Hat der Zeitpunkt der Demonstration damit zu tun, dass der Doppelhaushalt gerade in den Schlussrunden verhandelt wird?
Ja, natürlich haben wir den Doppelhaushalt im Blick. Wie bereits angedeutet, ist die heutige gemeinsame Aktion mit Verdi nur ein, zugegebenermaßen wichtiger, Baustein in einem langen Kampf um finanzielle Gerechtigkeit.

Warum demonstrieren Sie nicht zusammen mit anderen freien Trägern, die ähnliche Probleme haben? Wäre das nicht eine machtvollere Demonstration als nur mit geschätzt 400 Menschen auf die Straße zu gehen?
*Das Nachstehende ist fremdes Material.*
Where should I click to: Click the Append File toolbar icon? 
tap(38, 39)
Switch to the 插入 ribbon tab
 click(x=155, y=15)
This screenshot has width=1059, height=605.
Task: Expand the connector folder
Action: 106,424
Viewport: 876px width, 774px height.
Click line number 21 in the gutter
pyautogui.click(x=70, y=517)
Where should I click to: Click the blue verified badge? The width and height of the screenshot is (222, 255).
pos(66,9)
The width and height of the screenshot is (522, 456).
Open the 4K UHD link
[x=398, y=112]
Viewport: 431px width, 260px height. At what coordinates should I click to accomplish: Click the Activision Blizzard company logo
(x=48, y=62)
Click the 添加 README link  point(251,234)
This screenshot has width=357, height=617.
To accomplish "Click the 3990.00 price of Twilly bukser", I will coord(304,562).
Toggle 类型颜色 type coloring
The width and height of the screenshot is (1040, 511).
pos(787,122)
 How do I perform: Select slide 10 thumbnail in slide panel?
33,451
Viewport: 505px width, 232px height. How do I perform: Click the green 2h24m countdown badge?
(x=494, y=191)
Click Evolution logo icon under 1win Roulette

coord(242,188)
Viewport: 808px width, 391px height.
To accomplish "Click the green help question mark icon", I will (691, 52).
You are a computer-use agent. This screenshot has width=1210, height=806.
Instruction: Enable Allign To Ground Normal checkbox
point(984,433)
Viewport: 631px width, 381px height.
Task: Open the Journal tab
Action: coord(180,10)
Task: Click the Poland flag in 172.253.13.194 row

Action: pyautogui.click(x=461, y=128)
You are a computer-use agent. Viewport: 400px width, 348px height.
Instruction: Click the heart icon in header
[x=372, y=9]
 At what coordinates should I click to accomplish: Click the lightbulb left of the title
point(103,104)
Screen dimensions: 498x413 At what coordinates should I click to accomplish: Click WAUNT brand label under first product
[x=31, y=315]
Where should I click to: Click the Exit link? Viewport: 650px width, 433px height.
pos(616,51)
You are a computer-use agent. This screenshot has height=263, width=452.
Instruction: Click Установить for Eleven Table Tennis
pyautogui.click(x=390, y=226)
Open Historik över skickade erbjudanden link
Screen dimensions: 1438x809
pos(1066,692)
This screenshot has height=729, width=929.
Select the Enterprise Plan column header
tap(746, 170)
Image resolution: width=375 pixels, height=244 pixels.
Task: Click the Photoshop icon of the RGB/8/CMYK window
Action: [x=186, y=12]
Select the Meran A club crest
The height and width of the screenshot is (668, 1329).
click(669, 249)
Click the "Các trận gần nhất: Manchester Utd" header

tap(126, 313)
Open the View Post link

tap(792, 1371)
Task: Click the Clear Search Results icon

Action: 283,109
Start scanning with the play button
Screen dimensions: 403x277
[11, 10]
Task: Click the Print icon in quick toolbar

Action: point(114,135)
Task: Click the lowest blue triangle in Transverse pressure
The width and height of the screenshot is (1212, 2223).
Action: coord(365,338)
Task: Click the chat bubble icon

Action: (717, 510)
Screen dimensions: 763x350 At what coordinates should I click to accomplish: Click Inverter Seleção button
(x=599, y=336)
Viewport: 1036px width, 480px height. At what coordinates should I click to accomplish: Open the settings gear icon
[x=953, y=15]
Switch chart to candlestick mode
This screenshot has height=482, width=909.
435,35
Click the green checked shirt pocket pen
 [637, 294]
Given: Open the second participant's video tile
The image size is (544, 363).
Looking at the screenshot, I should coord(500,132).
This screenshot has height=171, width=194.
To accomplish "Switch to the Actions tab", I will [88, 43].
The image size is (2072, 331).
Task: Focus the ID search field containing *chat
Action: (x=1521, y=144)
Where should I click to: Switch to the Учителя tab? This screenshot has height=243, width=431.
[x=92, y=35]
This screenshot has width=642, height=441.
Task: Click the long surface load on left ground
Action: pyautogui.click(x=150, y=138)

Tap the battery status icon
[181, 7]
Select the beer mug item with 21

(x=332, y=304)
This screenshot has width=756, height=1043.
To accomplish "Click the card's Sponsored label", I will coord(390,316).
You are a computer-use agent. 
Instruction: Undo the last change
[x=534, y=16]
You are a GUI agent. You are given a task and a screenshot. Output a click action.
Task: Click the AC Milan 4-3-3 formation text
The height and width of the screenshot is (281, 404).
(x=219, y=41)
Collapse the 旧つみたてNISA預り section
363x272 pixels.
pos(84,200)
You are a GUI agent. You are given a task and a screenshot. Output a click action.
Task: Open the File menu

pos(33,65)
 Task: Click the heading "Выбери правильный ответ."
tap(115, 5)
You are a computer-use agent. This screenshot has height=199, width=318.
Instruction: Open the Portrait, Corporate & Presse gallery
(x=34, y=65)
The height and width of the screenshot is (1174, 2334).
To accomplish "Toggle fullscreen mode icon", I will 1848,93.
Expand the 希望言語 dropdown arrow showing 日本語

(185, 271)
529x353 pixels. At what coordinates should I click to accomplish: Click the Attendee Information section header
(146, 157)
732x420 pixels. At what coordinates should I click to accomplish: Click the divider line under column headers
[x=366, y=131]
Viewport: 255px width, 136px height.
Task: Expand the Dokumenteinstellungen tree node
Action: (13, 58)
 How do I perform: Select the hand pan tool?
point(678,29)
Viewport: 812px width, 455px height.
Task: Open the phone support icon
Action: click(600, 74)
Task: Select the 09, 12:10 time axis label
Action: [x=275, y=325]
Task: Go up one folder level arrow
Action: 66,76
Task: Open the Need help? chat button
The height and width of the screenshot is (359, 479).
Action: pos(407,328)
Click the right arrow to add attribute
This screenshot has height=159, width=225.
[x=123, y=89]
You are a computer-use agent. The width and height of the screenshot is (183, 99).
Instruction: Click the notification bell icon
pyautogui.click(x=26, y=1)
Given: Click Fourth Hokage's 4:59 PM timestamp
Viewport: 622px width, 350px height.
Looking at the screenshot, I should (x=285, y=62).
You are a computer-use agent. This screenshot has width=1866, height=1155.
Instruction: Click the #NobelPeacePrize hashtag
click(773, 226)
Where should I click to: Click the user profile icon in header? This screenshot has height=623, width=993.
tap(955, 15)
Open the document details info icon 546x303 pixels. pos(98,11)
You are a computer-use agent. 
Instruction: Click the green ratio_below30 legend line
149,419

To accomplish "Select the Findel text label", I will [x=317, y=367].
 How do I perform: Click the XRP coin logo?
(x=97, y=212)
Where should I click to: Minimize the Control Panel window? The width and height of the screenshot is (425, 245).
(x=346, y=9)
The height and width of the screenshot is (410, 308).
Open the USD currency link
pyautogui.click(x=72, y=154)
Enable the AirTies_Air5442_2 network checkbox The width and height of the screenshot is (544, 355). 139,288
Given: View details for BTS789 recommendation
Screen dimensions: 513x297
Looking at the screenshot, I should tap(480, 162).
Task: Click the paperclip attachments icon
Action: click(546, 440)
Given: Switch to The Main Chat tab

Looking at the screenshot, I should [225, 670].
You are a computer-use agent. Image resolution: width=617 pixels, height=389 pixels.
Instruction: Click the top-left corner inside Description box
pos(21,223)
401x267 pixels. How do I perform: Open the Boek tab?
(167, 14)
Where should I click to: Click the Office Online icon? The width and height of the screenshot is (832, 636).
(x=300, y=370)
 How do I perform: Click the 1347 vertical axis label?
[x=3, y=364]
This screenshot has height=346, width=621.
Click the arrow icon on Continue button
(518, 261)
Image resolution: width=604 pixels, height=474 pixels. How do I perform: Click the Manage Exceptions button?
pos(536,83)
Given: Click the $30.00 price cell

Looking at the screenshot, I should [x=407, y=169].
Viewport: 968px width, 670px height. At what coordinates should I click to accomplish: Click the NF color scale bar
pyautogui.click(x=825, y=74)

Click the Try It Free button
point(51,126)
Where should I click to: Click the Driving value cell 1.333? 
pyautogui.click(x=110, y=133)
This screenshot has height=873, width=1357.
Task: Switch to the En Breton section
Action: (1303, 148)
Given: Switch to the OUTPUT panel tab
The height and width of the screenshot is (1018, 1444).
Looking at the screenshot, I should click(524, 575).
Wir haben für die heutige Aktion ein Bündnis mit Verdi – das ist durchaus bemerkenswert, da wir uns sonst, nicht selten in sehr intensiven Treffen, als Verhandlungspartner gegenübersitzen. Als Arbeiterwohlfahrt möchten wir, gemeinsam mit Verdi, vorangehen. Andere freie Träger haben selbstverständlich auch unterschiedliche Strukturen, andere Herausforderungen und eigene Schwerpunkte. Aber natürlich freuen wir uns, wenn wir zukünftig ein noch stärkeres Bündnis schmieden können, denn die heutige Aktion ist wahrscheinlich nicht die letzte dieser Art.